Der Tod der Großmutter und das Erlebnis der Internierung versetzten Charlotte Salomon in eine tiefe Krise. Um die Ereignisse zu verarbeiten, begann sie auf Anraten eines Arztes wieder zu malen. Am 11. November 1942 besetzte die Wehrmacht Südfrankreich. Im Juni 1943 heiratete Charlotte den österreichischen Emigranten Alexander Nagler, den sie nach ihrer Flucht kennengelernt hatte. Das Ehepaar wurde verraten, am 24. September 1943 in Nizza verhaftet und am 27. September in das Sammellager Drancy bei Paris verschleppt. Dort startete am 7. Oktober der convoi no. 60 (ein Zug mit Viehwaggons) in das Konzentrationslager Auschwitz-Birkenau; das Ehepaar wurde deportiert. Charlotte Salomon, im fünften Monat schwanger, wurde – vermutlich sofort nach ihrer Ankunft im KZ Auschwitz – am 10. Oktober 1943 ermordet.
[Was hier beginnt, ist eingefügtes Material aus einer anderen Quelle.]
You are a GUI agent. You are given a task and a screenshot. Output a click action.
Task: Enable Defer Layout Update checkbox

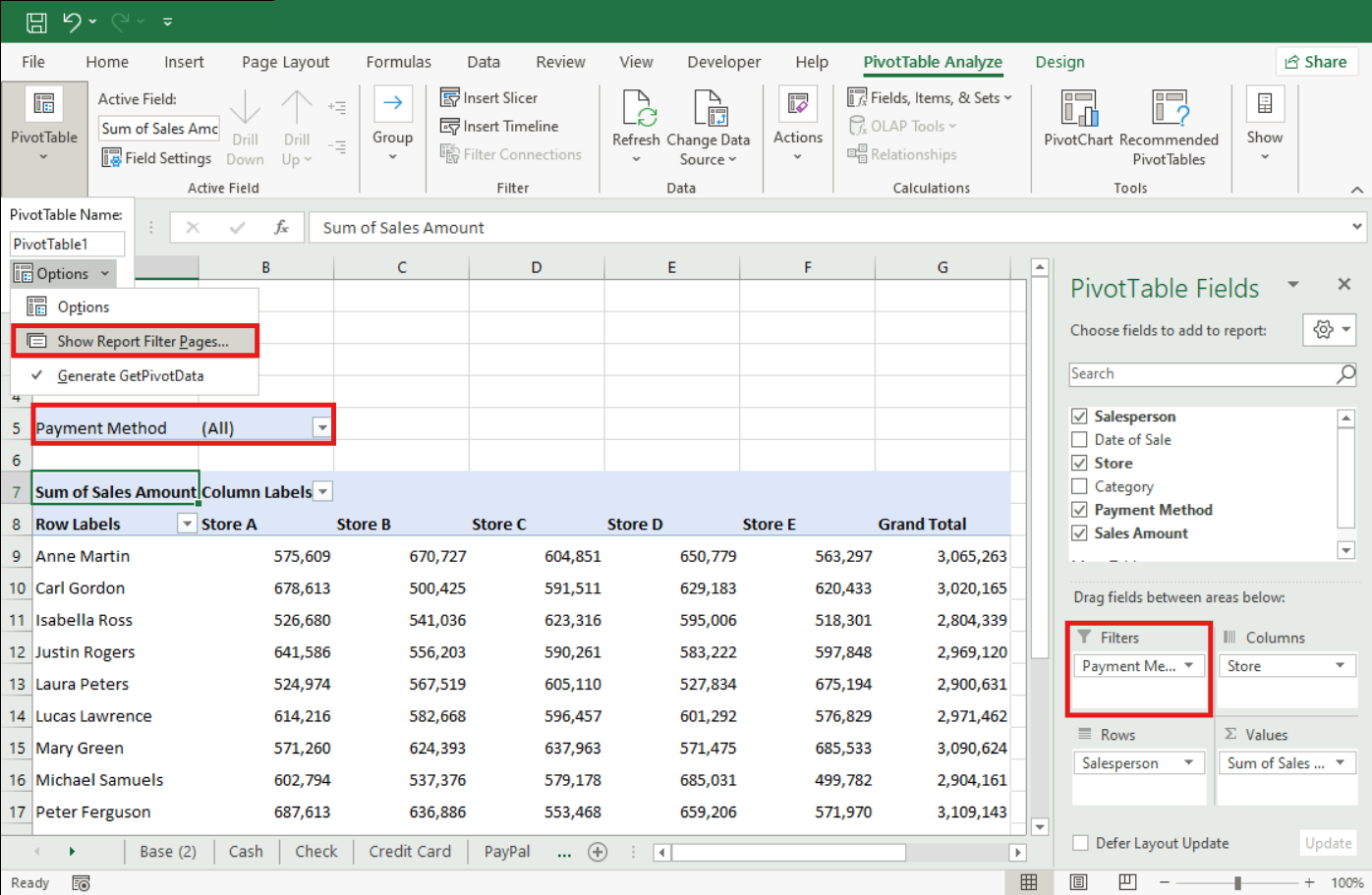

Ihr Ehemann starb am 2. Januar 1944 an den Folgen der unmenschlichen Haftbedingungen.
Zwischen 1940 und 1942 entstanden binnen 18 Monaten 1325 Gouachen expressionistischen Stils. Etwa 800 Blätter im Format 32,5 × 25 cm hat Charlotte Salomon ausgewählt und nummeriert. Zusammen mit erläuternden Texten und Hinweisen auf Musikstücke erzählen sie unter dem Titel Leben? oder Theater? Charlotte Salomons Leben. Das Werk ist in seinem Aufbau einem Theaterstück mit allen seinen Bestandteilen in Akten und Szenen vergleichbar.
1961 wurde es zum ersten Mal öffentlich gezeigt.[3] 1963 erschien der erste Bildband mit einer Auswahl ihrer Gouachen.
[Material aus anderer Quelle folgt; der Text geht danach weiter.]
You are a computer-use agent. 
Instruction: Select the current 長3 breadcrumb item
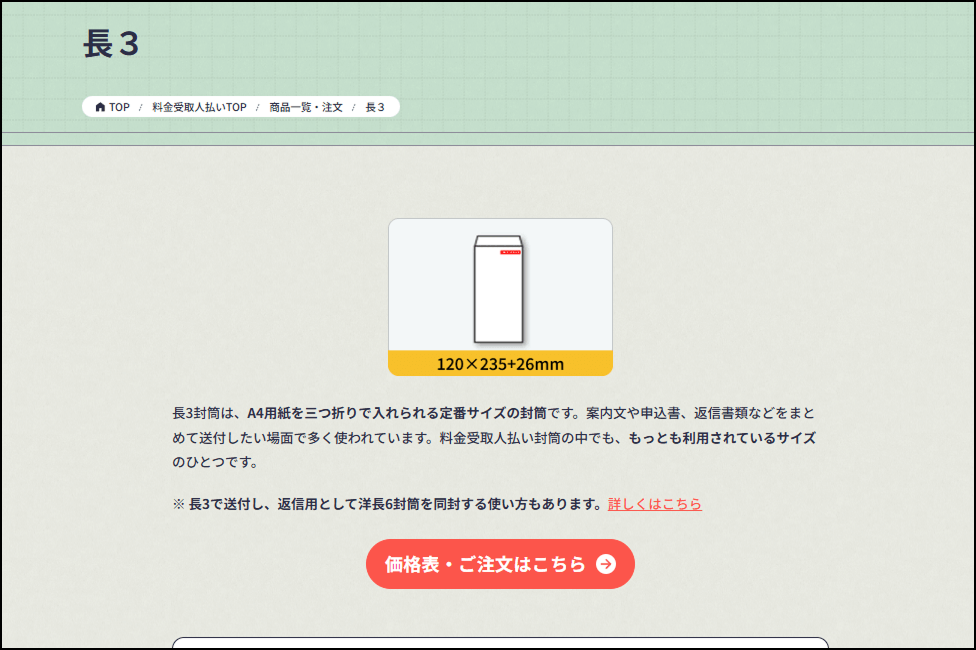pos(375,107)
2012 wurden ausgewählte Gouachen aus Leben? Oder Theater? bei der dOCUMENTA (13) im Fridericianum in Kassel ausgestellt.
Seit 1971 befinden sich Charlotte Salomons Arbeiten im Joods Museum in Amsterdam (Charlotte Salomon Foundation).[5]
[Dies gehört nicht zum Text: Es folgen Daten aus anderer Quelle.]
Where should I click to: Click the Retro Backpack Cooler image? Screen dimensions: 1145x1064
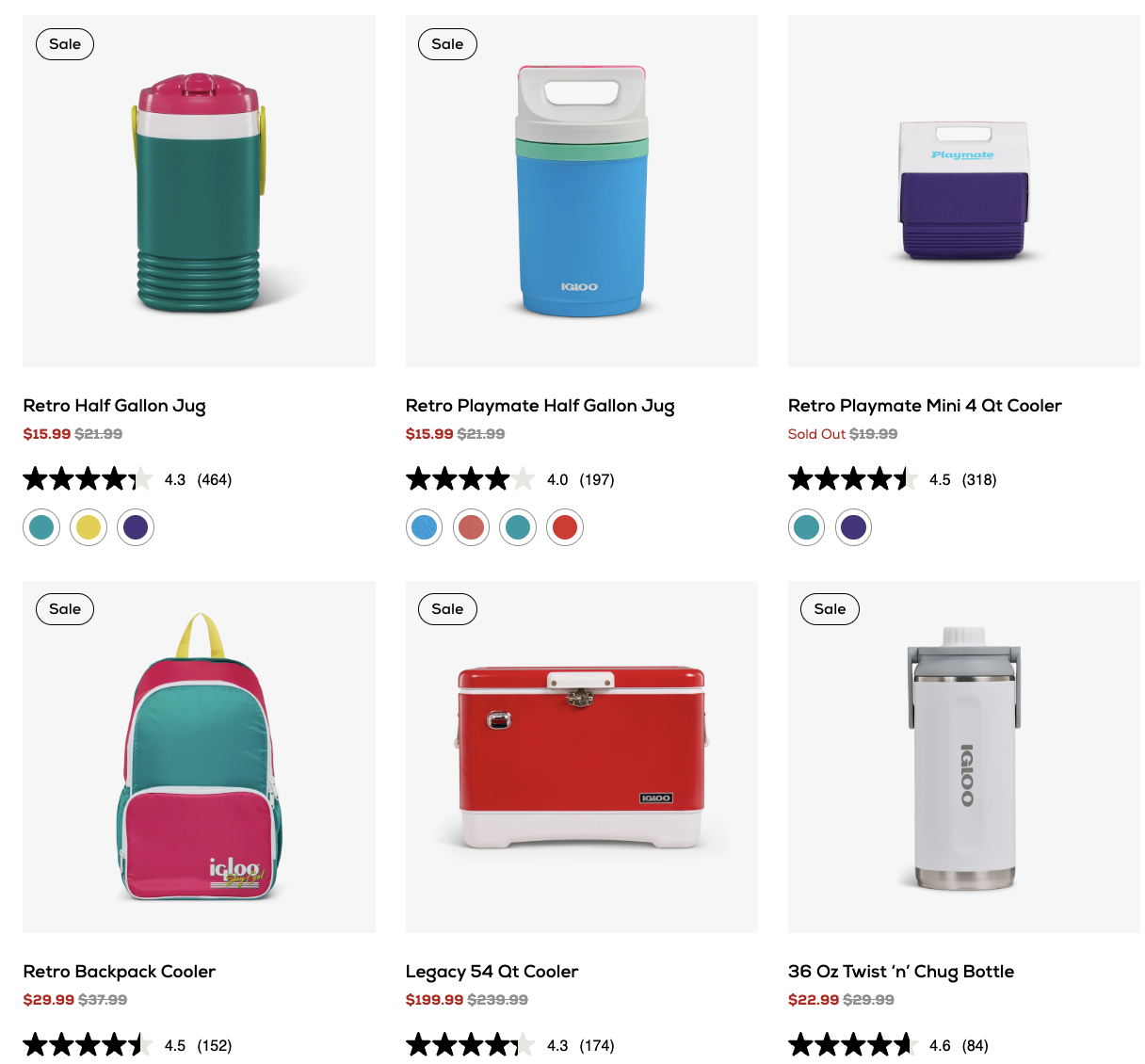click(199, 757)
Am 21. April 2012 wurde vor dem ehemaligen Wohnhaus, in Berlin-Charlottenburg, Wielandstraße 15, ein Stolperstein für Charlotte Salomon verlegt. Außerdem erinnert eine Gedenktafel am Haus an sie. Im Jahr 2006 wurde eine Straße in Berlin-Rummelsburg nach ihr benannt, und seit 1992 trägt eine Berliner Grundschule ihren Namen.[6][7]
Die Else-Lasker-Schüler-Gesellschaft beauftragte im Jahr 2007 das Künstlerkollektiv „Artcore“ um den Regisseur Andreas Schäfer mit der Inszenierung eines Live-Hörspiels aus Leben? oder Theater? Im Rahmen des XIV. Else-Lasker-Schüler-Forums in Wuppertal kam es 2008 zur Uraufführung des von Claudia Gahrke adaptierten Werkes. Das Werk wurde später noch in Berlin, Wien und Tel Aviv aufgeführt.
Zum Gedenken an die Künstlerin komponierte Marc-André Dalbavie die Oper Charlotte Salomon, deren Libretto auf den Gouachen Leben? oder Theater? basiert und die als Auftragswerk der Salzburger Festspiele am 28. Juli 2014 unter Leitung des Komponisten in einer Inszenierung von Luc Bondy uraufgeführt wurde.[8] Charlotte Salomon wurde von Johanna Wokalek gespielt und von Marianne Crebassa gesungen. Für ihre Inszenierung der Oper am Theater Bielefeld, die deutsche Erstaufführung, wurde die Regisseurin Mizgin Bilmen im Jahr 2017 mit dem Götz-Friedrich-Preis ausgezeichnet.[9]
Das Musiktheater im Revier Gelsenkirchen (MiR) widmete Charlotte Salomons Leben und Werk die Ballettoper Charlotte Salomon: Der Tod und die Malerin von Michelle DiBucci, in der Choreografie und Inszenierung von Bridget Breiner, die im Februar 2015 uraufgeführt wurde. Dabei lag dem Text und der Choreografie ebenfalls Salomons autobiografisches Werk Leben? Oder Theater? zugrunde.[10] Parallel zur Ballettaufführung zeigte im Frühjahr 2015 das Kunstmuseum Bochum 250 Gouachen unter dem Titel Leben? oder Theater? Die Werke sind Leihgaben aus dem Jüdischen Museum Amsterdam.[11] Eine Auswahl von 278 Gouachen wurde von Juli bis Oktober 2015 unter dem Titel Leben? oder Theater am Museum der Moderne Salzburg im Rupertinum gezeigt.[12]